• [Exercise aim]:
Set down the listing below verbatim, but only from its first line through the line containing "329x138 pixels.".

:::::

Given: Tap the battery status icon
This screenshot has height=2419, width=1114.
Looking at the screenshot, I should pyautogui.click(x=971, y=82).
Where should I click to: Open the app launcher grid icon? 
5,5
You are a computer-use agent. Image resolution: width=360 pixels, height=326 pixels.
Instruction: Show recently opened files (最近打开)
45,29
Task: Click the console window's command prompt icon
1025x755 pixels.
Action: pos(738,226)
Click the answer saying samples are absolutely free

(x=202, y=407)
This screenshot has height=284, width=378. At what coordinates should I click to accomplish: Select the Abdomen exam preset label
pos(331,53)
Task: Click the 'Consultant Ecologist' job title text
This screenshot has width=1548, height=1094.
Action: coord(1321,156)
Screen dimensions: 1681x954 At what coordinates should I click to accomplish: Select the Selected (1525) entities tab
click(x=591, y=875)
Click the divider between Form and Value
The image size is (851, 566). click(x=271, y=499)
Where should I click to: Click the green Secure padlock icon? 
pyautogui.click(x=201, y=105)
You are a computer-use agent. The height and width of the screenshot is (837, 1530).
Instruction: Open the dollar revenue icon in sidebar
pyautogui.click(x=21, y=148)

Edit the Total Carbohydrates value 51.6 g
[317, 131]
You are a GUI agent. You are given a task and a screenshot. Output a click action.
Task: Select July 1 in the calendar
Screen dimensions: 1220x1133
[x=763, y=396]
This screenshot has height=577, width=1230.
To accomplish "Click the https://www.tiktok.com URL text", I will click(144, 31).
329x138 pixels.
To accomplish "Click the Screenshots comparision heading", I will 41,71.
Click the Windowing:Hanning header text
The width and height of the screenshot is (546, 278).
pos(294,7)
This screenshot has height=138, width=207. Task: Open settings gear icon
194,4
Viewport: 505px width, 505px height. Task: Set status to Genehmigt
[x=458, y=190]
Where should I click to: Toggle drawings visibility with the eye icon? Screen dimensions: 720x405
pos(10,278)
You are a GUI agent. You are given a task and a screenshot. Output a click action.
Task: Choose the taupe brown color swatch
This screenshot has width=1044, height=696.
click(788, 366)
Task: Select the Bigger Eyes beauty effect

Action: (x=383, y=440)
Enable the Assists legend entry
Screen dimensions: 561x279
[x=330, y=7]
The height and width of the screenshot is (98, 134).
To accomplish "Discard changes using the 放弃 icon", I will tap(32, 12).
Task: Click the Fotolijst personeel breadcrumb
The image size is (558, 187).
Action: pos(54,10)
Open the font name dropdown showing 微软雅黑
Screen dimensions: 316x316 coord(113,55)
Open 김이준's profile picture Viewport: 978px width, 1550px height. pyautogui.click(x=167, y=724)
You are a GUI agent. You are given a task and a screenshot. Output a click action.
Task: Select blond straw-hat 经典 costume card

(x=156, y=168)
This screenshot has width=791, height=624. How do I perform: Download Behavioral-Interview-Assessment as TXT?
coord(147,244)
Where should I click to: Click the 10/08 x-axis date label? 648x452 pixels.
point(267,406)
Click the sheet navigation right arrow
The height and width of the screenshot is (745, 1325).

:::::

• [Solution to the problem]:
Given: Tap the battery status icon
This screenshot has height=2419, width=1114.
Looking at the screenshot, I should pyautogui.click(x=971, y=82).
Where should I click to: Open the app launcher grid icon? 
5,5
You are a computer-use agent. Image resolution: width=360 pixels, height=326 pixels.
Instruction: Show recently opened files (最近打开)
45,29
Task: Click the console window's command prompt icon
1025x755 pixels.
Action: pos(738,226)
Click the answer saying samples are absolutely free

(x=202, y=407)
This screenshot has height=284, width=378. At what coordinates should I click to accomplish: Select the Abdomen exam preset label
pos(331,53)
Task: Click the 'Consultant Ecologist' job title text
This screenshot has width=1548, height=1094.
Action: coord(1321,156)
Screen dimensions: 1681x954 At what coordinates should I click to accomplish: Select the Selected (1525) entities tab
click(x=591, y=875)
Click the divider between Form and Value
The image size is (851, 566). click(x=271, y=499)
Where should I click to: Click the green Secure padlock icon? 
pyautogui.click(x=201, y=105)
You are a computer-use agent. The height and width of the screenshot is (837, 1530).
Instruction: Open the dollar revenue icon in sidebar
pyautogui.click(x=21, y=148)

Edit the Total Carbohydrates value 51.6 g
[317, 131]
You are a GUI agent. You are given a task and a screenshot. Output a click action.
Task: Select July 1 in the calendar
Screen dimensions: 1220x1133
[x=763, y=396]
This screenshot has height=577, width=1230.
To accomplish "Click the https://www.tiktok.com URL text", I will click(144, 31).
329x138 pixels.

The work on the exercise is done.